- TASK TO CARRY OUT:
Every line with the string "computer" must be copied from the entries below.

- Saved entries:
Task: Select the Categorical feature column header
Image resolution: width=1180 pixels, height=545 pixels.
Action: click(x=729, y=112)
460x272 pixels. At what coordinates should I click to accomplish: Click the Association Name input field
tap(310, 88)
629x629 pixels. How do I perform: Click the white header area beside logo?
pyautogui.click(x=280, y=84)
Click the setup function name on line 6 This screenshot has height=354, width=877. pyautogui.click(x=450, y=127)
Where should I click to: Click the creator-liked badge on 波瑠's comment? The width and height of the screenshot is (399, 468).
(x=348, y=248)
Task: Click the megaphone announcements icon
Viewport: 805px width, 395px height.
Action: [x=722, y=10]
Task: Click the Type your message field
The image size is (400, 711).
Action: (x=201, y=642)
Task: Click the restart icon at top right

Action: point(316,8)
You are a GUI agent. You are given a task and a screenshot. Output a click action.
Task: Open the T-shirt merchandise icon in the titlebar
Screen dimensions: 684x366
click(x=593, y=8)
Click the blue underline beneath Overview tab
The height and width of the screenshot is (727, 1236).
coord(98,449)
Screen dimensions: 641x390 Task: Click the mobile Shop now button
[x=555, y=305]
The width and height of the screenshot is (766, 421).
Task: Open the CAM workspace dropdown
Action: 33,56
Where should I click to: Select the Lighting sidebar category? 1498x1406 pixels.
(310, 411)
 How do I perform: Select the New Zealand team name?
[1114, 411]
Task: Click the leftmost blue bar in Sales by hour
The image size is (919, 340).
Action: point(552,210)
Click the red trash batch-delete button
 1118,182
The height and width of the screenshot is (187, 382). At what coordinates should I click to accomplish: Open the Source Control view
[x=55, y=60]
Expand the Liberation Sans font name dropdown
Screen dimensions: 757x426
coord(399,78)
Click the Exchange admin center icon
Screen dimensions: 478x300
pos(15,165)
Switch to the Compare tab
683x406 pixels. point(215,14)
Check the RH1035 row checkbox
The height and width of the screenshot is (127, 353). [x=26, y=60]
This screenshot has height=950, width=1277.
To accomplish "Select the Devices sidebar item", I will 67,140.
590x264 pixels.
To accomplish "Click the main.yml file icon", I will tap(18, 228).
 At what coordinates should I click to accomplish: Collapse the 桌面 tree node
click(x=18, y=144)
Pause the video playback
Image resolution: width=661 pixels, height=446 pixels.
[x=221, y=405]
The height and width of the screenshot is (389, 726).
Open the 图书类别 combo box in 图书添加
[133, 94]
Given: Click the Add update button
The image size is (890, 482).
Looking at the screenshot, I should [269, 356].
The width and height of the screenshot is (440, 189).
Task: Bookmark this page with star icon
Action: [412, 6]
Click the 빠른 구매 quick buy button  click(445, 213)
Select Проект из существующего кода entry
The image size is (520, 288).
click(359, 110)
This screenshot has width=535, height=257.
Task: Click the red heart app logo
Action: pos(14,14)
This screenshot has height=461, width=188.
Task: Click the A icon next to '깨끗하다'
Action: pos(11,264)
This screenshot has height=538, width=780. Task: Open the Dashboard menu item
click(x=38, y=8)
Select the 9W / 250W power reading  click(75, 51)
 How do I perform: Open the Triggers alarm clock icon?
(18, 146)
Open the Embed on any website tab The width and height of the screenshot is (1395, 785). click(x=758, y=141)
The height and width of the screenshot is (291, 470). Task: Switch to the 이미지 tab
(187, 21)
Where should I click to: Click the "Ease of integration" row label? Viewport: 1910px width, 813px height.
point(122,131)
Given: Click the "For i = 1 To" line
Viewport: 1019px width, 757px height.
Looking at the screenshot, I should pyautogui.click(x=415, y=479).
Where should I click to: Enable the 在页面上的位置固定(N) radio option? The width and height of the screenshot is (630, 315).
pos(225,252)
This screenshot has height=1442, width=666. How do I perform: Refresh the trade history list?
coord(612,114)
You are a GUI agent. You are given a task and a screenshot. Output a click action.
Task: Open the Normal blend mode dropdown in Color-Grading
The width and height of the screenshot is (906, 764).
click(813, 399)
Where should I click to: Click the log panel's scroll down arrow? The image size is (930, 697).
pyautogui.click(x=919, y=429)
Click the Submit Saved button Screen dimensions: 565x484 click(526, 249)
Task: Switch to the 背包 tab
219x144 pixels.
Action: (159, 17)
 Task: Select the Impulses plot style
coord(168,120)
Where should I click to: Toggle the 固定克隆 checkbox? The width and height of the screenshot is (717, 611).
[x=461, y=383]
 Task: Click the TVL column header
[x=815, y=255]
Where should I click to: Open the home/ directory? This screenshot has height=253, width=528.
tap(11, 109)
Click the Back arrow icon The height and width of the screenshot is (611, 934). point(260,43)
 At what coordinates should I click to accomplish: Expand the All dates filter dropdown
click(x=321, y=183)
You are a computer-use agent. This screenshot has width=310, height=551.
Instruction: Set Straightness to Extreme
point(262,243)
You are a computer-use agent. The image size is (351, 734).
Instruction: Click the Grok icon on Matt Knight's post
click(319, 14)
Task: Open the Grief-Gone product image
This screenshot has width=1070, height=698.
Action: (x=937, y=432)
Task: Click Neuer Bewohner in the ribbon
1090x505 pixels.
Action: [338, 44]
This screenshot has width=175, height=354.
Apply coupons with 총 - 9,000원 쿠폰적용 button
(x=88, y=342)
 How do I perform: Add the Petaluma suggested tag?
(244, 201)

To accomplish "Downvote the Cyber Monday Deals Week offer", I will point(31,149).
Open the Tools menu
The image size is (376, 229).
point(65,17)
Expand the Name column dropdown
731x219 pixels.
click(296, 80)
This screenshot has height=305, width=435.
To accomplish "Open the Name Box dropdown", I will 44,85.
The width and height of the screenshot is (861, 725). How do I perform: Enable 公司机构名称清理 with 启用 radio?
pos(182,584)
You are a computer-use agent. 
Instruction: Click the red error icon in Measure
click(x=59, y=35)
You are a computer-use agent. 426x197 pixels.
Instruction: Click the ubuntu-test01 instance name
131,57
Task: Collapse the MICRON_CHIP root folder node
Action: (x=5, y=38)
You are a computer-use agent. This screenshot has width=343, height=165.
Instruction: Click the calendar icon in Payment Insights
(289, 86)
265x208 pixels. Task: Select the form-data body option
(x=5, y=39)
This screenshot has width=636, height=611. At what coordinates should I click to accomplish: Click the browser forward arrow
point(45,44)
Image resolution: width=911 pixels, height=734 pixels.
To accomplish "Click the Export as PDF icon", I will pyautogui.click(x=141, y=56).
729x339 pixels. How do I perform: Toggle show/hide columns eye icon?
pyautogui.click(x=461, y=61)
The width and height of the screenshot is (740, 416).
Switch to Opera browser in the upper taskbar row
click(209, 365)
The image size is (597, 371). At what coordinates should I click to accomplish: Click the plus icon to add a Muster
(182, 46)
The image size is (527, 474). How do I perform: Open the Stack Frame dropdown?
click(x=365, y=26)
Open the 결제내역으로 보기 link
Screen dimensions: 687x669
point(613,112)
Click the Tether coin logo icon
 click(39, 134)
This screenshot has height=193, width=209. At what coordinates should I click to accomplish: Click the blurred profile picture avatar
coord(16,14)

- SOLUTION:
You are a computer-use agent. This screenshot has width=310, height=551.
You are a computer-use agent. The image size is (351, 734).
You are a computer-use agent. 
You are a computer-use agent. 426x197 pixels.
You are a computer-use agent. This screenshot has width=343, height=165.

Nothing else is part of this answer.